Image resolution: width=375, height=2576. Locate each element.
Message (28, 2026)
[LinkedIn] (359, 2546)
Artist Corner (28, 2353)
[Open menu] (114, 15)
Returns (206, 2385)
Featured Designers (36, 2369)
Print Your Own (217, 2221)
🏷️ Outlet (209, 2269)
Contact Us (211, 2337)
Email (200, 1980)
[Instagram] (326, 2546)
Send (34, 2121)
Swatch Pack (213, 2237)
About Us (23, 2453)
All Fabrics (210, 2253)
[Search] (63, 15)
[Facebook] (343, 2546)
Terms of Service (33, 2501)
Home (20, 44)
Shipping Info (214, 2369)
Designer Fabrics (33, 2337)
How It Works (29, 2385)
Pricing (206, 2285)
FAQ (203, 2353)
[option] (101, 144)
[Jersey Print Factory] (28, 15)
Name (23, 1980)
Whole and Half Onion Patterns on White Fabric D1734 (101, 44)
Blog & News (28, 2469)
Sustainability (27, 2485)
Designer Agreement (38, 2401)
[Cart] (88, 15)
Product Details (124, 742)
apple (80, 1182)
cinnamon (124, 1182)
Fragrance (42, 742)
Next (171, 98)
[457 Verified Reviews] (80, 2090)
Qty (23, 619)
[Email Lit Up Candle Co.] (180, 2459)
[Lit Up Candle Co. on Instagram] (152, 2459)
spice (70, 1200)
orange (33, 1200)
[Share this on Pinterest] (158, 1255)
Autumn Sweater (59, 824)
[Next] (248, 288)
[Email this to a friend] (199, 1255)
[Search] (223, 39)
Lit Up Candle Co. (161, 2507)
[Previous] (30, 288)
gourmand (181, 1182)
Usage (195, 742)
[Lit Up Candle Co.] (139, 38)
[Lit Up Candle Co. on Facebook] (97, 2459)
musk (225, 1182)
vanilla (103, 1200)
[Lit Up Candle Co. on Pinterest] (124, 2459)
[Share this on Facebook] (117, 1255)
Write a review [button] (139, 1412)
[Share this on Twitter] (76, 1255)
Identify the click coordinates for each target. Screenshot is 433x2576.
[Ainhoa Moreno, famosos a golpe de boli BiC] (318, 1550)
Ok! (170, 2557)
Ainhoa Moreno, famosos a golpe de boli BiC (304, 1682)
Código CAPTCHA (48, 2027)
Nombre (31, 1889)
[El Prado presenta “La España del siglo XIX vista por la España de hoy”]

_ _ _

• [Exercise aim]:
The full listing above needs to be retyped exactly.

• [Exercise result]:
Image resolution: width=375, height=2576. Locate each element.
Message (28, 2026)
[LinkedIn] (359, 2546)
Artist Corner (28, 2353)
[Open menu] (114, 15)
Returns (206, 2385)
Featured Designers (36, 2369)
Print Your Own (217, 2221)
🏷️ Outlet (209, 2269)
Contact Us (211, 2337)
Email (200, 1980)
[Instagram] (326, 2546)
Send (34, 2121)
Swatch Pack (213, 2237)
About Us (23, 2453)
All Fabrics (210, 2253)
[Search] (63, 15)
[Facebook] (343, 2546)
Terms of Service (33, 2501)
Home (20, 44)
Shipping Info (214, 2369)
Designer Fabrics (33, 2337)
How It Works (29, 2385)
Pricing (206, 2285)
FAQ (203, 2353)
[option] (101, 144)
[Jersey Print Factory] (28, 15)
Name (23, 1980)
Whole and Half Onion Patterns on White Fabric D1734 (101, 44)
Blog & News (28, 2469)
Sustainability (27, 2485)
Designer Agreement (38, 2401)
[Cart] (88, 15)
Product Details (124, 742)
apple (80, 1182)
cinnamon (124, 1182)
Fragrance (42, 742)
Next (171, 98)
[457 Verified Reviews] (80, 2090)
Qty (23, 619)
[Email Lit Up Candle Co.] (180, 2459)
[Lit Up Candle Co. on Instagram] (152, 2459)
spice (70, 1200)
orange (33, 1200)
[Share this on Pinterest] (158, 1255)
Autumn Sweater (59, 824)
[Next] (248, 288)
[Email this to a friend] (199, 1255)
[Search] (223, 39)
Lit Up Candle Co. (161, 2507)
[Previous] (30, 288)
gourmand (181, 1182)
Usage (195, 742)
[Lit Up Candle Co.] (139, 38)
[Lit Up Candle Co. on Facebook] (97, 2459)
musk (225, 1182)
vanilla (103, 1200)
[Lit Up Candle Co. on Pinterest] (124, 2459)
[Share this on Facebook] (117, 1255)
Write a review [button] (139, 1412)
[Share this on Twitter] (76, 1255)
Identify the click coordinates for each target. Screenshot is 433x2576.
[Ainhoa Moreno, famosos a golpe de boli BiC] (318, 1550)
Ok! (170, 2557)
Ainhoa Moreno, famosos a golpe de boli BiC (304, 1682)
Código CAPTCHA (48, 2027)
Nombre (31, 1889)
[El Prado presenta “La España del siglo XIX vista por la España de hoy”]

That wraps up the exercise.